I was at war with the world back then. A silent war, admittedly, for no one knew how utterly devastated I was. I lived in a vacuum, where I saw nothing but emptiness, but my family thought I was doing fine. They couldn’t see inside my mind, and I was careful not to allow them guess what I was thinking.
I was 19, working in a joinery works and seemingly going nowhere. I had finished my Leaving Cert the year before, and was hoping to land a permanent post in the Cork Examiner where I had worked for the summer about 18 months earlier. I was miserable acting as a joiner’s assistant, a general dogsbody. Making tea and running errands – looking for glass mallets might have been funny for the general workers, but I wasn’t laughing.
Apart from work issues, I had no real friends. I was also acutely conscious of my face and had stopped socialising. Why go out to places where I felt everyone would stare at me? I’d given up on girls. I could see the future and it looked distinctly unpromising. Girls clearly weren’t interested in me – and never would be. My confidence was not so much eroded as shattered. I had become very timid, fretful, weak. I believed the worst about myself and was convinced – after many nights silently discussing this with myself – that I had no future.
And I maintained this negativity for a lengthy period, always believing the worst about myself: that I was useless in every way; that I was an ugly bastard and that’s how the world viewed me. Once I planted those thoughts in my mind it was very hard to shift them. I was grieving for my lost self.

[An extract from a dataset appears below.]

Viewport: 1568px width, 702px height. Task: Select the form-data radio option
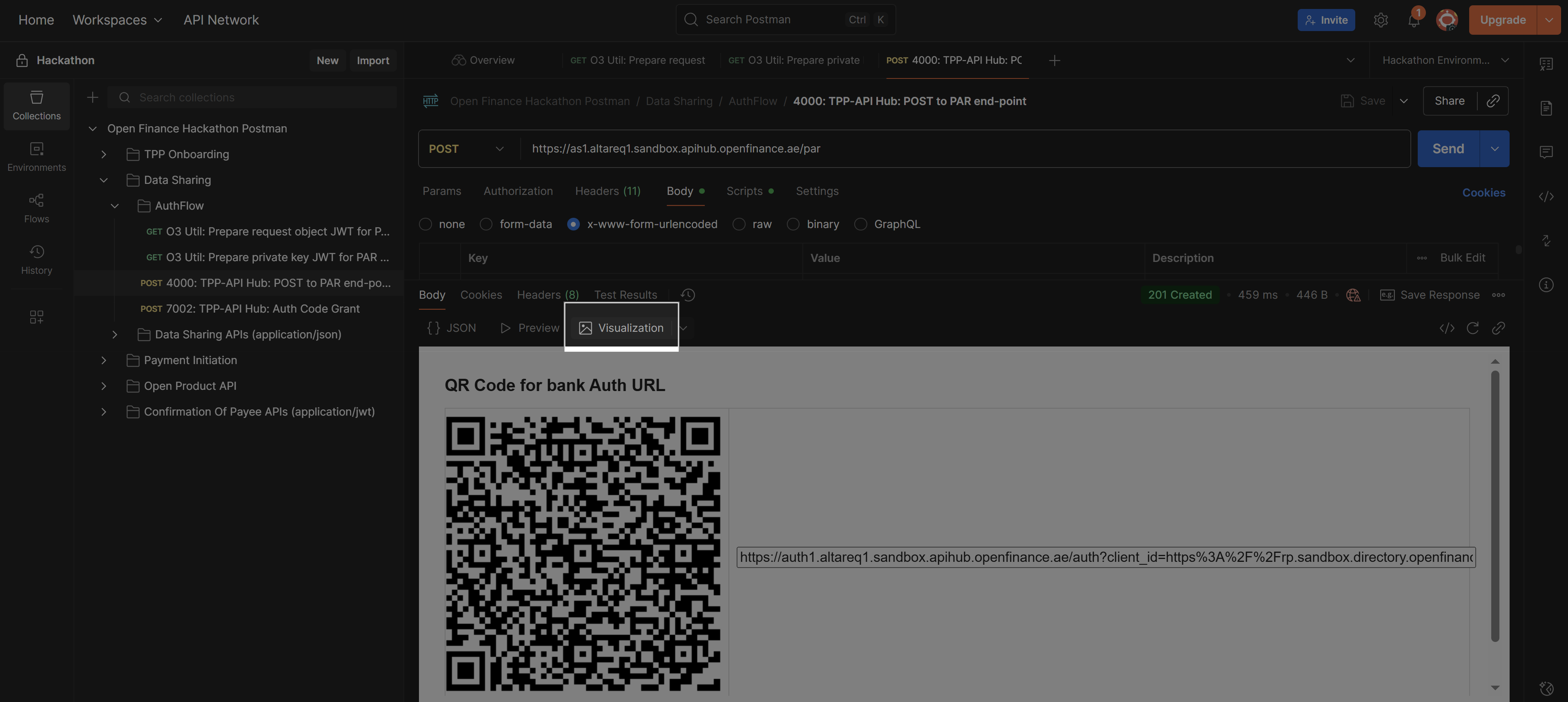[x=486, y=224]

I wasn’t happy being who I was, with my imperfections; I was afraid to share my thoughts with anyone. There seemed no way out, no chink of light that promised even partial hope or redemption. The world had rejected me, or so I thought. I pitied myself, despaired of my life and eventually despaired of living.
And I thought, why not end it all, just kill myself and that would be the end of my suffering. Who’d miss me in a world that seemed to have given up on me just like I was giving up on myself? And I genuinely was in a state of utter hopelessness and helplessness.
I couldn’t talk to anyone about my feelings which compounded matters. I remember one night taking a long walk through the city weighing up how I would end my life. Drowning wouldn’t work because I had a phobia about water. I thought about using gas, but couldn’t figure out how to do that, so my preferred option was hanging. I figured it would be relatively easy to get a rope and hang myself without anyone noticing.
I kept thinking about it. Day after day I pondered my existence. And the more I did so the more I convinced myself it was the right course to take. And yet… I hesitated. I began to wonder about my parents and their reaction, so I decided to postpone any action for a while, to see if ‘something would turn up’. Some miracle. Not expecting any, of course, and still in the back of my mind playing with the idea of ending my pain.
And then, out of the blue, a letter popped through the letter box asking me to attend an interview for a job in the Examiner. Gone were thoughts of taking my own life, replaced with some hope about the future.
I found a career in the Cork Examiner, although the negativity stayed with me for many more years and sometimes I would feel I was back in those dark days again. But a career masked my other problems and didn’t fundamentally alter how I viewed myself. I loathed my physical self. It would be 10 years before someone changed that forever, 10 years of denial and anguish.
It’s hard to speculate what path I would have taken had I not found work in the Examiner. I might have drifted along for a while, perhaps taken my own life. Perhaps not. I see myself now as a very strong individual, who has survived many setbacks and grown stronger as I result. I may have paid a heavy price for my mistakes – such as my unwillingness for years to face up to my facial disfigurement and get on with living. I know I wasted some of the best years of my life feeling intensely sorry for myself, furious at God for my disfigurement, without taking responsibility for my situation and realising I could change my attitude. We can be so wise later in life.
My advice is never to give up and surrender to hopelessness. There are always positives to take in life no matter how bad your situation seems. You just need to look harder and have the courage to find it. I’m so glad I did. Had I not done so I would never have met my wife, nor experienced the joy of parenthood.